**What is asked**
Convert the text of the entries below into a JSON list of strings, one string per line and no strings for blank lines, and leave the pictures out.
§ §
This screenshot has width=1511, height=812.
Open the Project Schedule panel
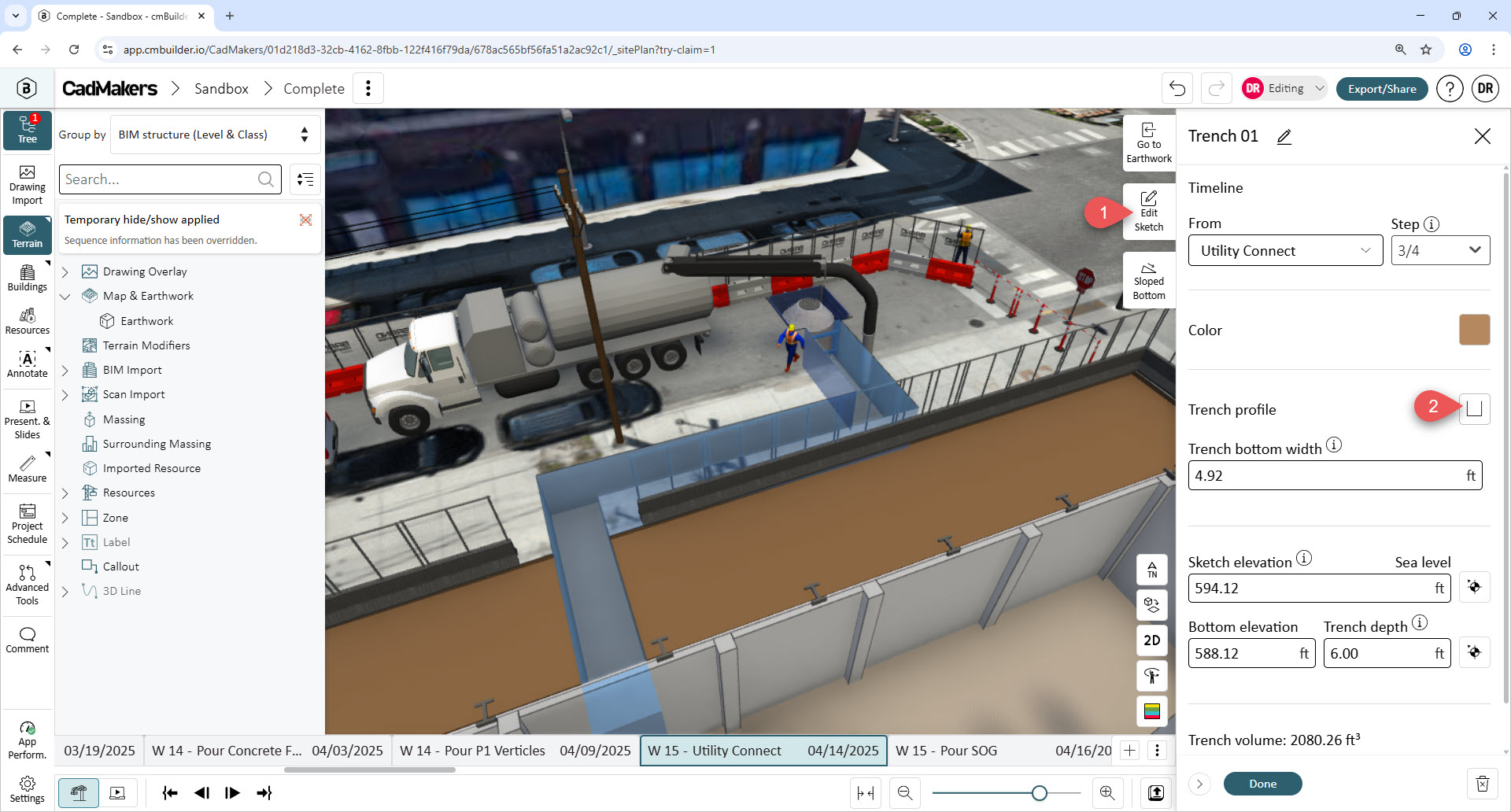pos(28,524)
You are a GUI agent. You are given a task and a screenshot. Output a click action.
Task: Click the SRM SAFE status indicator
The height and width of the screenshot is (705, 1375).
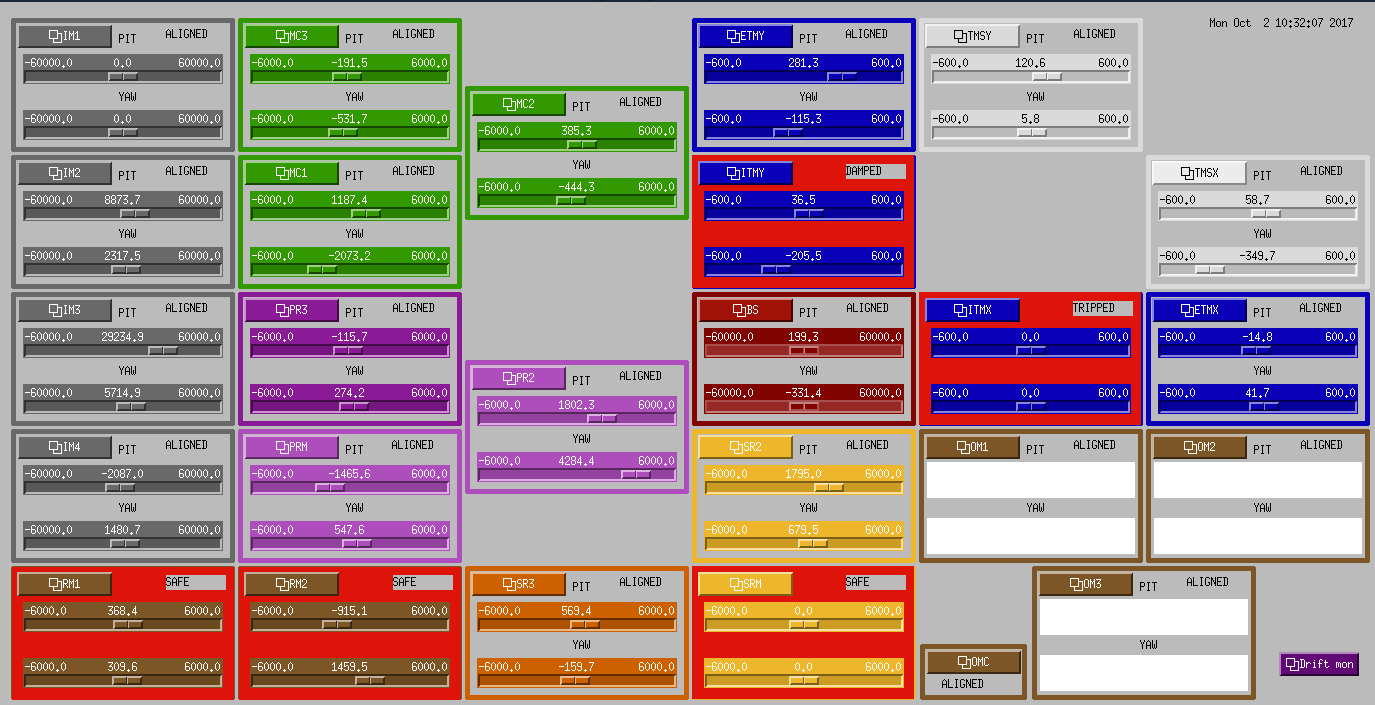875,582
§ §
**Response**
[
  "This screenshot has width=1511, height=812.",
  "Open the Project Schedule panel",
  "pos(28,524)",
  "You are a GUI agent. You are given a task and a screenshot. Output a click action.",
  "Task: Click the SRM SAFE status indicator",
  "The height and width of the screenshot is (705, 1375).",
  "875,582"
]